/REU_nlp_project

This was the Summer '16 REU project I did at Florida International University under Dr. Mark Finlayson.

Primary LanguageJava

SummerREU

This is the code I worked on for my Summer REU.

Pipeline Picture

Step 1: Go into examplePipeline

    1a) The whole point of this part of the code is to extract the press releases that:   
        a) Contain the relevant keywords    
        b) Fall within the same date    
    1b) Go into the /tools.java and run the Date_filter method.    
        This method will go into the entire corpus of the press releases and move the ones that fall under the given date             constraints into a file called "Asset".       
    1c) Go into the ASSET_extractor and run the main method. (Add the keywords you want)     
    1d) Go into main.java and run the main method.   
        Use the entire press release corpus as training data for the TF-IDF     

2: Extract the relevant news articles and tweets.
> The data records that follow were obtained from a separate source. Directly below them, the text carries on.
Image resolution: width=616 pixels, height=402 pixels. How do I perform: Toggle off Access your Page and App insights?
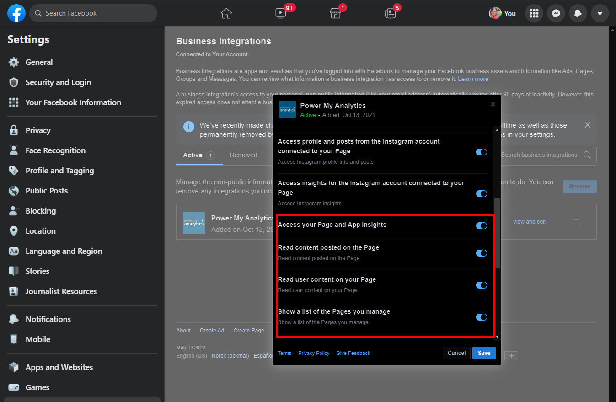481,225
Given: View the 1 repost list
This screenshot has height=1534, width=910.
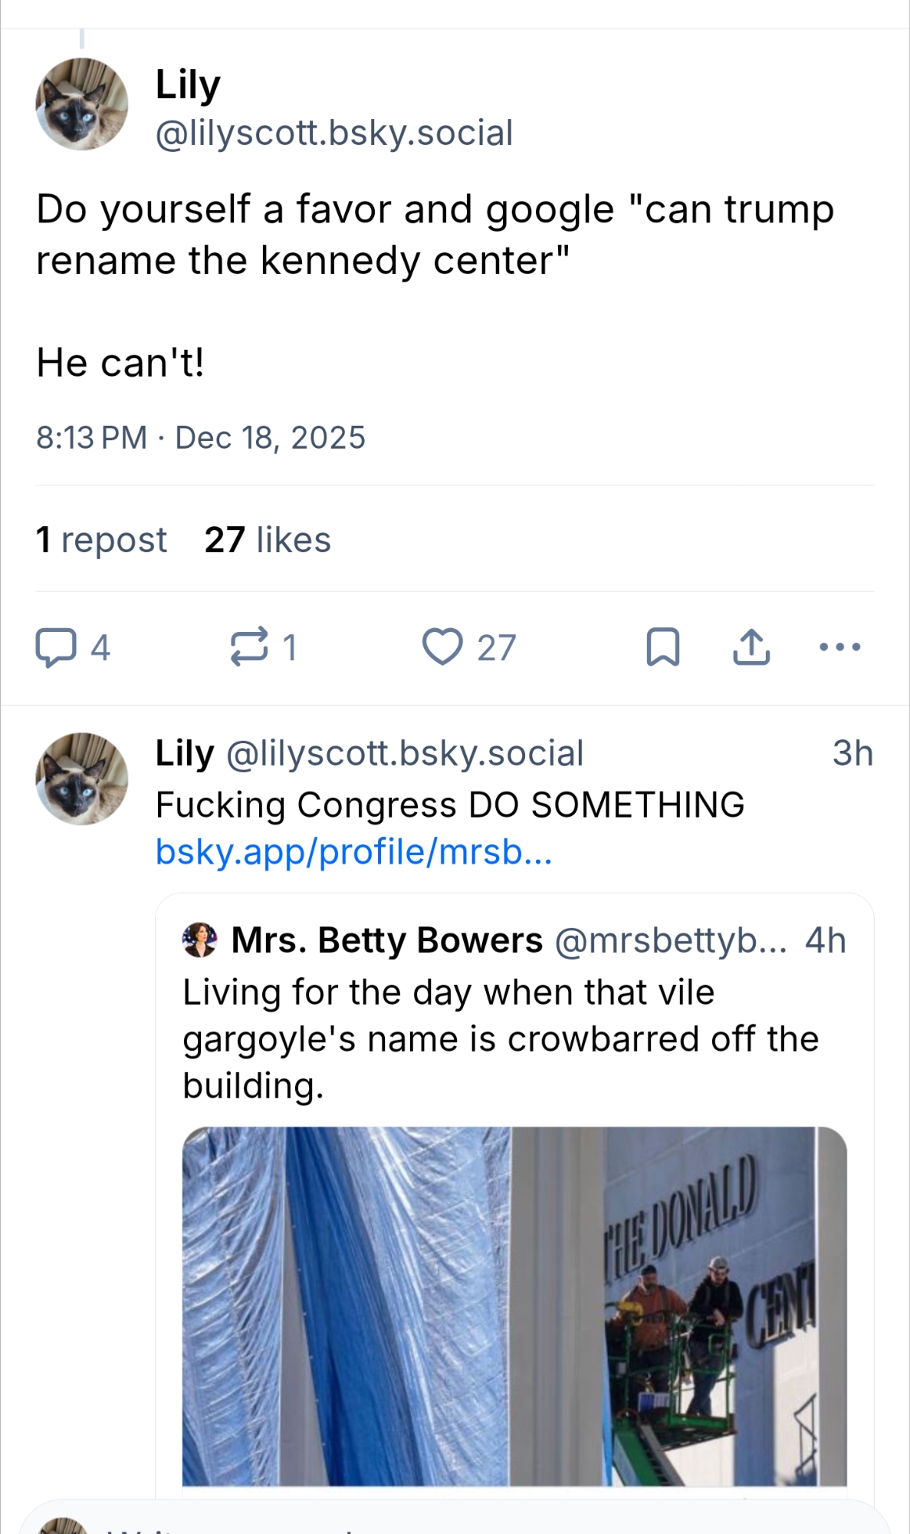Looking at the screenshot, I should tap(101, 539).
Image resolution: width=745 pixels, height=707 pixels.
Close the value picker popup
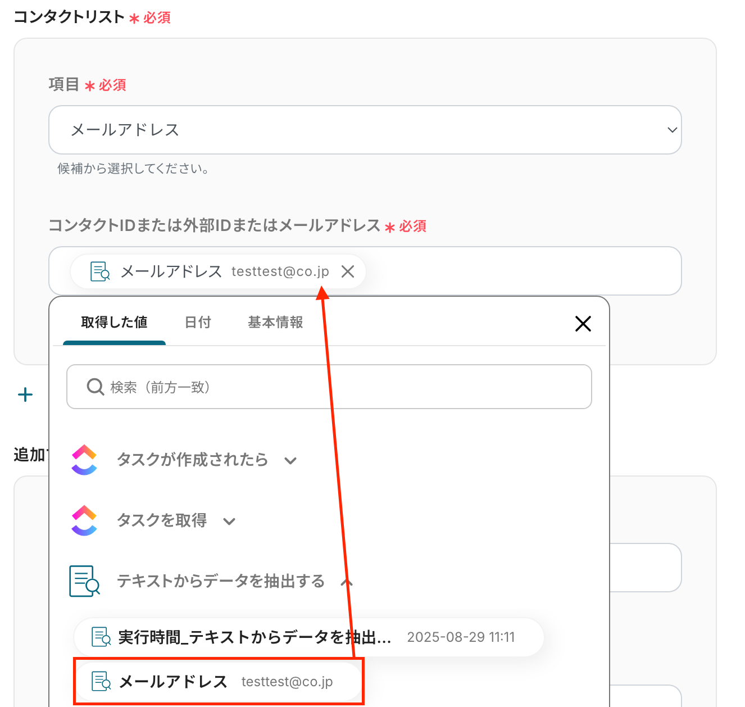583,323
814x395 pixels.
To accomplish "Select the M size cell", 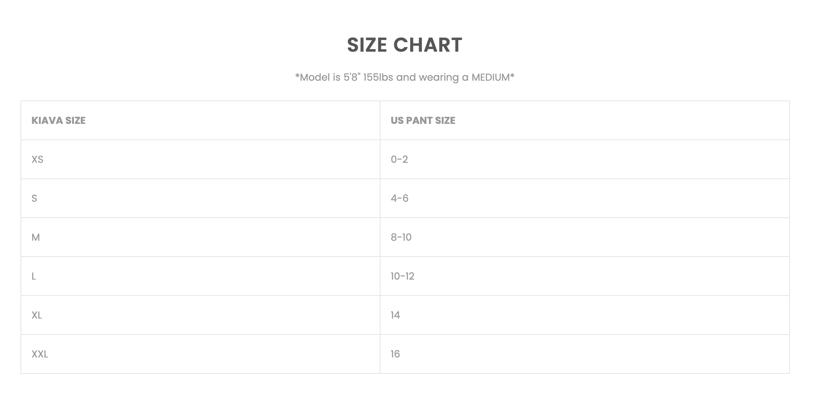I will (36, 237).
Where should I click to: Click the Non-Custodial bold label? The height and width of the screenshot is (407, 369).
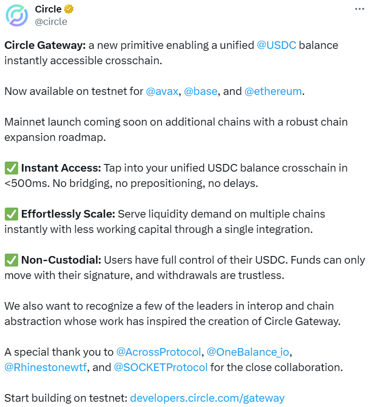61,260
    2a) Go into tools and run the bingMain.py which gets all of the news articles for a given press release using the bing search api.      
    2b) https://groups.google.com/forum/#!topic/snap-datasets/4_sMYlFRf9Q Download the Stanford SNAP Twitter dataset and then run the indexer.py on it.      
    2c) Run oldtweetminer.py on your press releases.     

Step 3: Extract features

    3) One of the features I used was sentiment. Use the vaderSentiment.py on your press releases to get sentiment.